The undergraduate course is designed to make the most of this large reservoir of expertise and to enable students to develop their own special interests as they move through each of the three years. Throughout the course there is ample scope to pursue your personal interests and to engage with different historical approaches. Specialist papers allow you to work with a variety of source materials, from medieval coins to modern newspapers.
Undergraduates who join us from 2021 will study a substantially new and significantly enhanced course. At present, the Tripos (the historic name for a Cambridge undergraduate degree) consists of a two-year Part I (the first and second years of study) and then a one-year Part II (the third year of study). In future, the programme will be divided into three discrete years: Part IA (the first year), Part IB (the second year), and Part II (the third year). Part II is not affected by this change. Further information regarding the course structure from 2021 can be found on the History Faculty website.
There is no single combination of subjects that is especially good for students wishing to study History. It is highly desirable, but not essential, that you be taking History A level (or equivalent). Successful applicants take all sorts of subjects from Mathematics and the sciences, to arts and social sciences. All of these teach skills that can be useful to the undergraduate historian.

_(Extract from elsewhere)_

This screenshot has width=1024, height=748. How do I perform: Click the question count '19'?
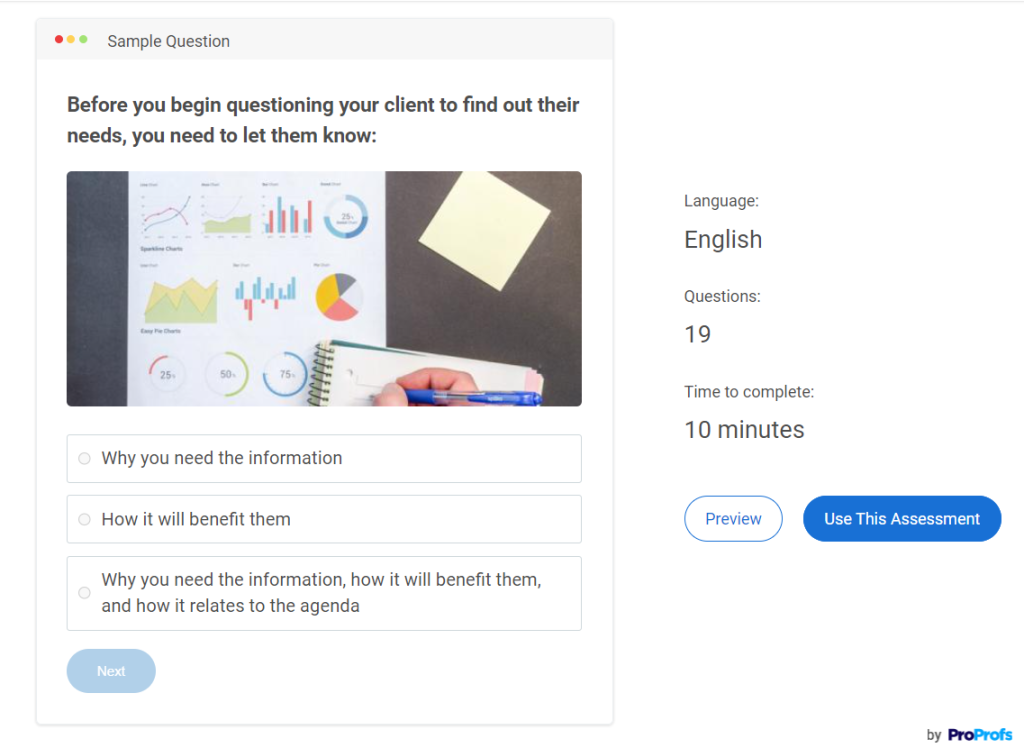coord(697,335)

It may be useful to have a second essay-based subject alongside History. No subject is absolutely undesirable.
See also the University entrance requirements for additional advice about general requirements for entry, qualifications and offers.
What we are looking for
We want to admit students who enjoy reading, writing and thinking about the past in all its forms; who are willing and able to undertake independent study; who would enjoy working alone and with their peers; and who relish the opportunity to engage in discussion and debate.
You need to be able to present your ideas clearly, sharply and accurately, and above all to be able to write analytically. We are not looking for the ‘finished article’, but for people who have the ability and desire to learn.
Candidates invited to interview will be asked in advance to submit two marked essays or other written work. This should be in a related discipline which the candidate is studying/ has studied. Candidates will also be asked to sit an essay based test before interview. At interview, engagement with and enthusiasm for the subject will be explored by the course Director of Studies and Admissions Tutor.
The best preparation for applying to Wolfson, and for interview, is to read as widely as you can. This can be both in History and in related fields such as literature and current affairs. There are no ‘set texts’ that we prescribe, but try and extend your reading around what you may have studied at school, and look beyond it to other periods and places. Follow your own interests and develop them. An enthusiasm for the subject is vital to studying History at university, and, when you apply for a place, reading is the best way of demonstrating this.